Text block
--- start ---

I don't know about that. Yes, I did find that it really mattered where you went to school and how much time you could put into your work (which meant that the interns whose parents subsidized their rent so they could intern full-time were in high demand), but one thing you could control was how much, and how efficiently, you worked.

In my personal experience, no college-aged intern was able to "fit in" with the fifty-something year-old senior editors who could actually get them jobs. We made friends with the lower-level editorial assistants and fact-checkers because they were only a little older than we and almost as frustrated with and stunted by their jobs. However, none of them had much networking muscle yet, so they weren't going to be much professional help when the internship was over.

Internships really are about working your ass off, sometimes thanklessly and anonymously. But trust me, someone is aware of your efforts and will file a mental note about your diligence. That's because they started out as interns as well. I always had a sixth sense about what my interns had accomplished and how long it took them; no one can forget that kind of grunt work once they devote a summer to it.

--- end ---

Dataset content

--- start ---

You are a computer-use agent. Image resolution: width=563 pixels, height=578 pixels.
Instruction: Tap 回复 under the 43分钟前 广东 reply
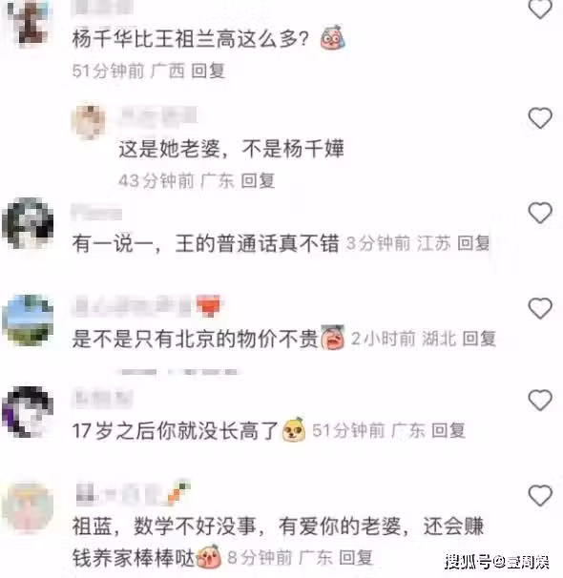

--- end ---

Task instructions
1. In the passage on internships, replace "summer" with "semester" and write out the part starting with "Internships really are" and going on through "summer to it.".
2. According to the passage on internships, whom did the interns make friends with?
3. Carry the passage on internships further, beginning after its final sentence.
The data above come from a different source than the passage on internships.

Results
1.
Internships really are about working your ass off, sometimes thanklessly and anonymously. But trust me, someone is aware of your efforts and will file a mental note about your diligence. That's because they started out as interns as well. I always had a sixth sense about what my interns had accomplished and how long it took them; no one can forget that kind of grunt work once they devote a semester to it.

2. The lower-level editorial assistants and fact-checkers.

3.
posted by zoomorphic at 11:14 AM on January 15, 2010


Depending on what there is to learn and how people go about their duties, maybe you could see if you could shadow one or two people, and just absorb for a few days. Good luck!
posted by filthy light thief at 11:16 AM on January 15, 2010


But at any other place I've ever worked, when someone new comes in they are shown the ropes in an explicit, fairly thorough manner, rather than piecemeal and only when they ask.

This is rare. Stop expecting it because it won't always be the case. A place hires you to fulfill the particular requirements of a Job. The faster you can integrate yourself the better off you and your employer are.
posted by nickerbocker at 11:25 AM on January 15, 2010 [2 favorites]


The problem is that I feel like I'm used to more attention when I start a job, and I'm not getting the guidance or assistance I look for from a new job.... But at any other place I've ever worked, when someone new comes in they are shown the ropes in an explicit, fairly thorough manner, rather than piecemeal and only when they ask.

Where did you work before? Were these other workplaces also busy nonprofits with experienced staff who have a high degree of initiative?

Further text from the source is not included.